In March 2019, a white supremacist gunman attacked two Christchurch mosques, killing 51 people and injuring dozens of others.
Last Friday, a Sri Lankan man inspired by ISIS grabbed a knife off a supermarket shelf in Auckland and stabbed seven people before he was shot dead by police.
Mr Teo told ST that Singapore’s best defence against terrorism and radicalisation continues to be a complementary approach taking in both security and community responses.
He pointed to the Community Engagement Programme, launched in 2006 to strengthen intercommunal ties in the event of an incident. It was succeeded by the SGSecure movement in 2016, which has since rolled out programmes to raise preparedness in the community.
Mr Teo also commended community organisations’ counter-ideology efforts to prevent exclusivist views – a precursor to violent extremism – from taking root. He cited the Islamic Religious Council of Singapore (Muis); Religious Rehabilitation Group of volunteer Islamic scholars who counsel radicalised persons; and Inter-Agency Aftercare Group, which looks at the socio-economic well-being of detainees and their families. The non-governmental Inter-Religious Organisation has also played an important role in promoting interfaith harmony, said Mr Teo.
Terrorism is not confined to any one religion, race or nationality, added the Senior Minister, who cited the case of a 16-year-old Protestant Christian Singaporean boy detained last December for plotting to attack two mosques and kill Muslims on the second anniversary of the Christchurch attacks.
He said this case highlighted the “need to guard against the potential of ‘reciprocal radicalisation’ and cycles of retaliatory violence, where the actions of jihadist terrorists and far-right extremists feed off and amplify each other’s intensity”.
“Terrorism is not justified in any circumstances,” he added. “We should oppose it and counter it wherever it comes from.”
Mr Teo called on family members, friends, colleagues and schoolmates to help “sound the alert” on individuals drawn to exclusivist and violent ideology.
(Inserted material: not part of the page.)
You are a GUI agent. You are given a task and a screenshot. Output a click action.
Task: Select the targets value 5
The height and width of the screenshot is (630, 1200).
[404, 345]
Referring them as early as possible to counsellors and to the security agencies can save them from doing harm to themselves and others, he said.
Mr Teo also stressed that an attack may occur when least expected, and before security forces arrive, Singaporeans must be ready to save themselves and those around them.
“Every Singaporean matters in the fight against terrorism,” he said. “The engagement and partnership with the community to counter terrorism is a continuous work in progress, and we can do even better.”